Why steepest descent can be slow

Imagine the least squares error surface as a valley. Gradient descent always points in the locally steepest direction. That sounds ideal, but in a narrow valley the steepest direction often points across the valley rather than along it. The algorithm bounces from side to side.

Conjugate gradient remembers something about where it has already been. It chooses the next direction so that progress made in earlier directions is not undone later.

That is the meaning of conjugate here: the directions are independent with respect to the geometry defined by $A$ .

The core idea

Instead of moving only along the negative gradient, conjugate gradient builds a sequence of search directions:

p_{0}, p_{1}, p_{2}, \dots

Each direction is chosen so that it is conjugate to the previous directions:

p_{i}^{T} A p_{j} = 0 for i \neq = j

This condition means that each step solves a new part of the problem without disturbing what earlier steps already improved [2].

A useful compromise

Conjugate gradient sits between direct methods and simple gradient descent. It is still iterative, but it usually needs far fewer steps than ordinary gradient descent for large linear systems.

Interactive example

The visualization below shows the method in coefficient space. The ellipses represent equal-error contours. A plain steepest-descent path would tend to bounce across a narrow valley, while conjugate gradient chooses directions that make new progress without undoing the previous step.

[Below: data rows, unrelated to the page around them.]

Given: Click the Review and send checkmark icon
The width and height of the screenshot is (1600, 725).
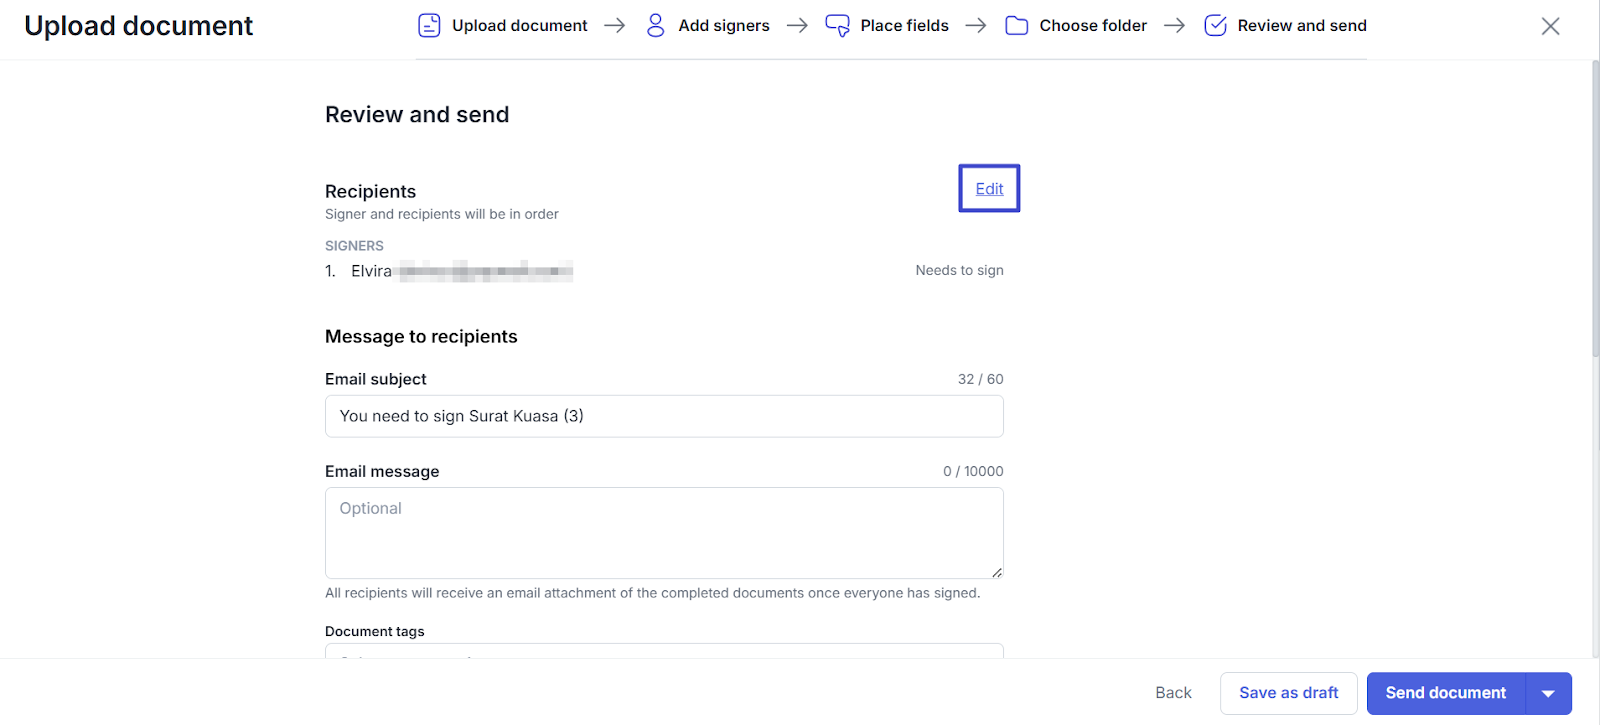Looking at the screenshot, I should point(1215,26).
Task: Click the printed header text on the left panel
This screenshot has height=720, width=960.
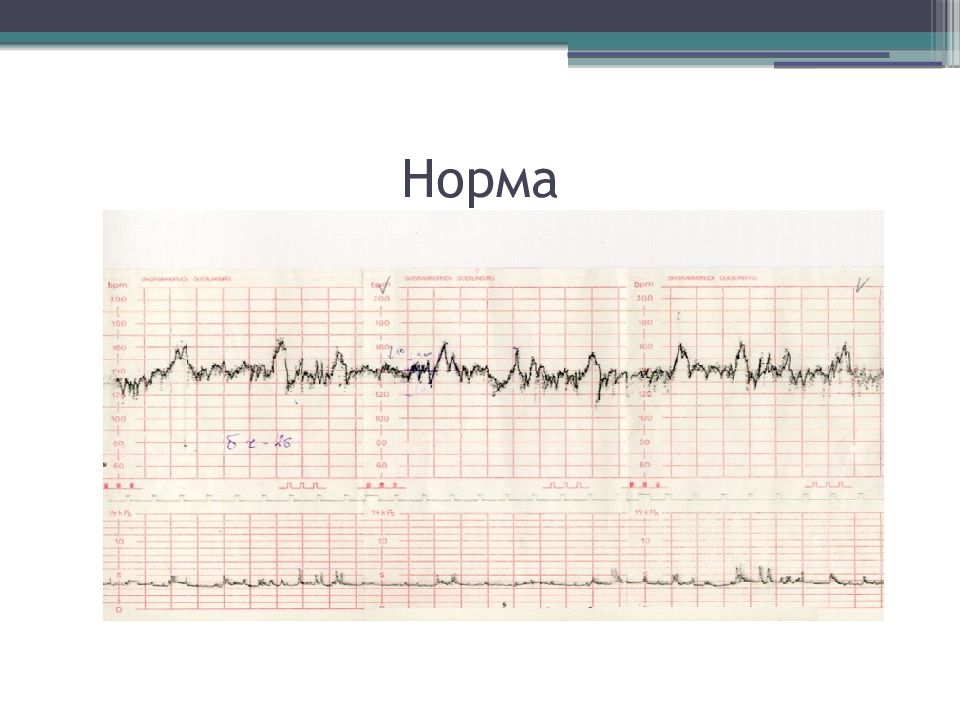Action: point(187,281)
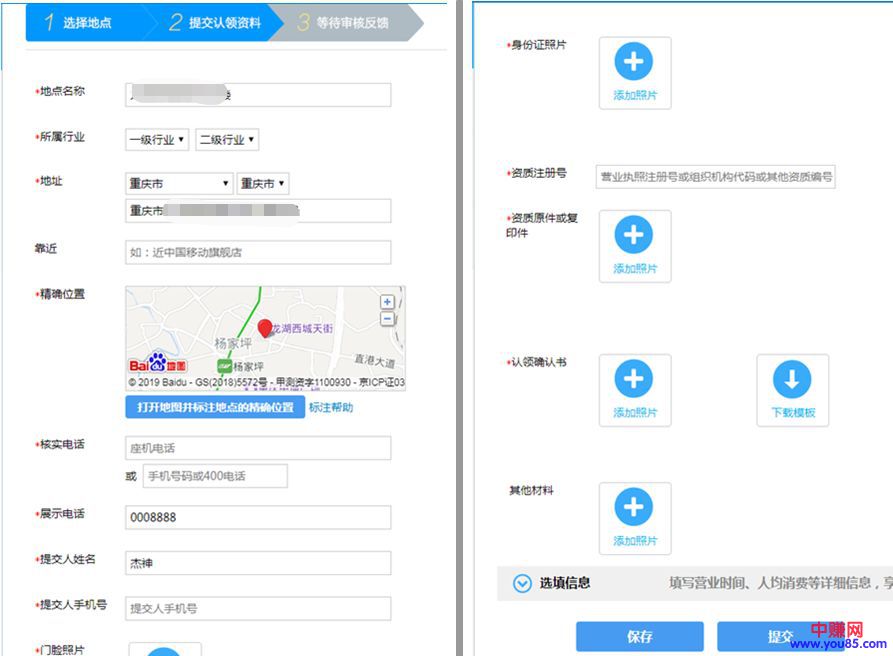Add photo under 其他材料
This screenshot has height=656, width=893.
pyautogui.click(x=634, y=507)
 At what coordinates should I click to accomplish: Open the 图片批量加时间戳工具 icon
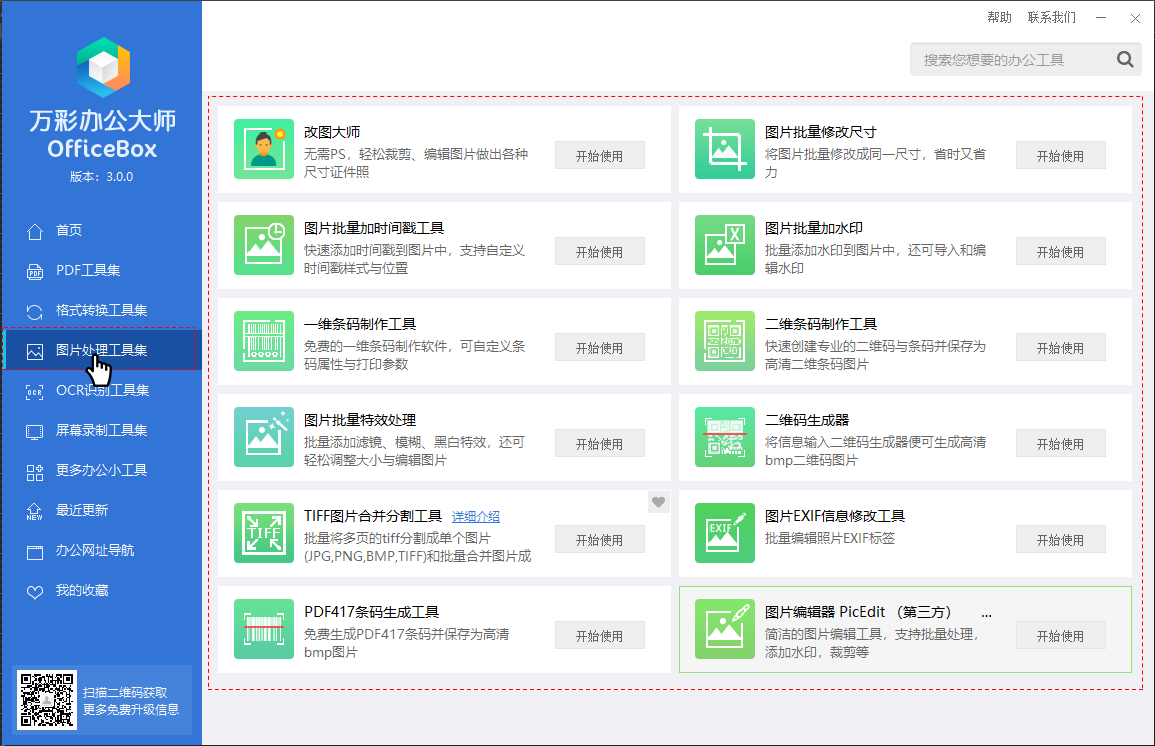pos(264,246)
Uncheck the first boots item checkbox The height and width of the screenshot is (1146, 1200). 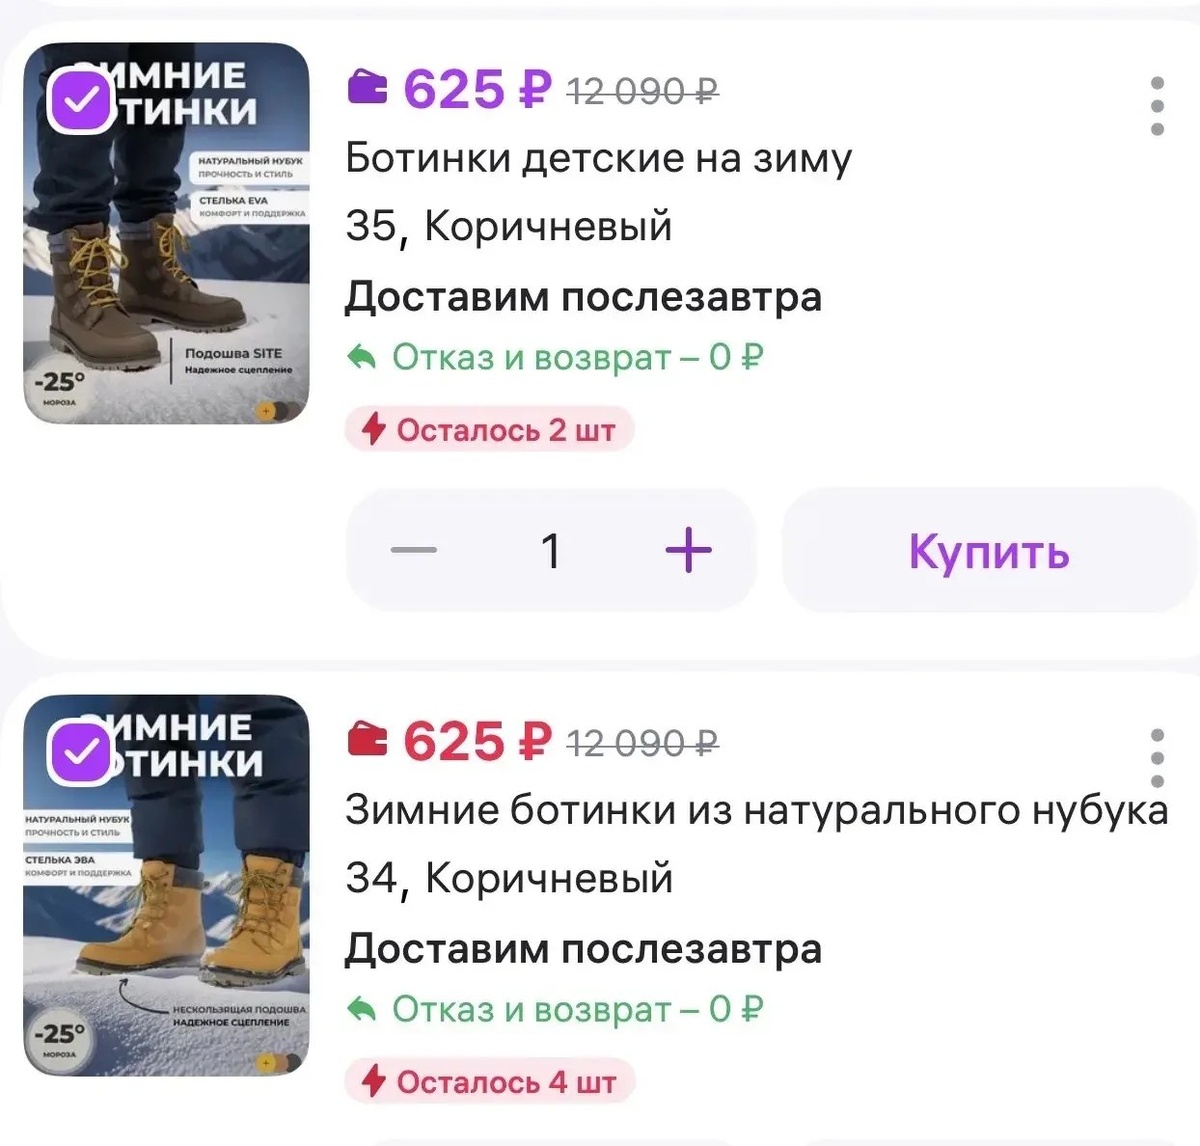(x=82, y=100)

Conjugate gradient: smarter directions in coefficient space

iteration

0 / 2

residual norm

2.14e+0

current beta

(-0.250, 2.200)

Why chemometricians care

Large chemometric datasets often contain many variables. A hyperspectral image, a dense chromatographic fingerprint, or a high-resolution spectrum can make $X^{T} X$ large enough that direct inversion becomes unattractive.

Conjugate gradient is useful when:

The least squares problem is linear.
$X^{T} X$ is positive definite, or the problem has been regularized or preconditioned appropriately.
The system is large.
Matrix-vector products are affordable.
You do not need to explicitly form or invert a huge matrix.

It is especially helpful when combined with preconditioning, where we transform the system so the algorithm sees a more rounded, easier-to-descend error surface [1],[2].

What to remember

Conjugate gradient is still trying to minimize the same least squares error. It does not change the statistical assumptions or the meaning of the fitted parameters. It changes the route to the answer.

Gradient descent asks, "Which way is downhill right now?"

Conjugate gradient asks, "Which downhill direction gives new progress without undoing the old progress?"

That small difference can matter a lot when the problem becomes large.

References

[1]Nocedal, J., & Wright, S. J. (2006). Numerical Optimization (2nd ed.). Springer.

[2]Bjorck, A. (1996). Numerical Methods for Least Squares Problems. SIAM.